La mairesse Ursule Thériault a aussi pris la parole dans cette église bâtie par «les bras et la foi». Elle était suivie par le député libéral Jean D'Amour, qui s'est rappelé le «silence» et «l'enfer de feu et de glace» à son arrivée sur les lieux à 6h30 le matin du drame.    

La cérémonie était dédiée à la communauté. Une poignée de sobres bouquets de fleurs étaient déposés à l'avant de l'église, à côté de photos des disparus.

Le curé Gilles Frigon a descendu les marches pour prononcer son homélie. L'amour se révèle dans la souffrance de sa perte, a-t-il expliqué. «Je savais que je vous aimais avant le drame, a-t-il dit, en refrénant ses larmes. Mais je ne savais pas que je vous aimais tant.»

Le père Frigon, un capucin, voulait que Pierre-André Fournier préside la cérémonie. L'archevêque officiait plus tôt en journée à Causapscal. Il est arrivé quelques minutes en retard à cause du blizzard sur la route 132. Le halo de la voiture en avant de lui était son seul phare. «J'ai compris c'était quoi, la foi en l'autre», a-t-il blagué.    

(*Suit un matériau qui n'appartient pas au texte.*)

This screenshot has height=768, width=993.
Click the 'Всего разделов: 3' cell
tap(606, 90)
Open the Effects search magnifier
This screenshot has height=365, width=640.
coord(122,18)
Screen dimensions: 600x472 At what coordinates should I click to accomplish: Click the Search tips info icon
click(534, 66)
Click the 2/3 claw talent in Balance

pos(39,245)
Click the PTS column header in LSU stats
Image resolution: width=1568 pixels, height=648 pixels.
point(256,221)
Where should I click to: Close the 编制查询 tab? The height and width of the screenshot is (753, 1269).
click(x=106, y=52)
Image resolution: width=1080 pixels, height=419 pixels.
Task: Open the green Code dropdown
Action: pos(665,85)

La première ministre Pauline Marois, le ministre de la Sécurité publique Stéphane Bergeron, ainsi que le chef libéral Philippe Couillard et l'ex-ministre des Aînés Marguerite Blais, assistaient aussi à la commémoration privée.

Une cérémonie officielle est aussi prévue. Elle se déroulera le samedi 1er février.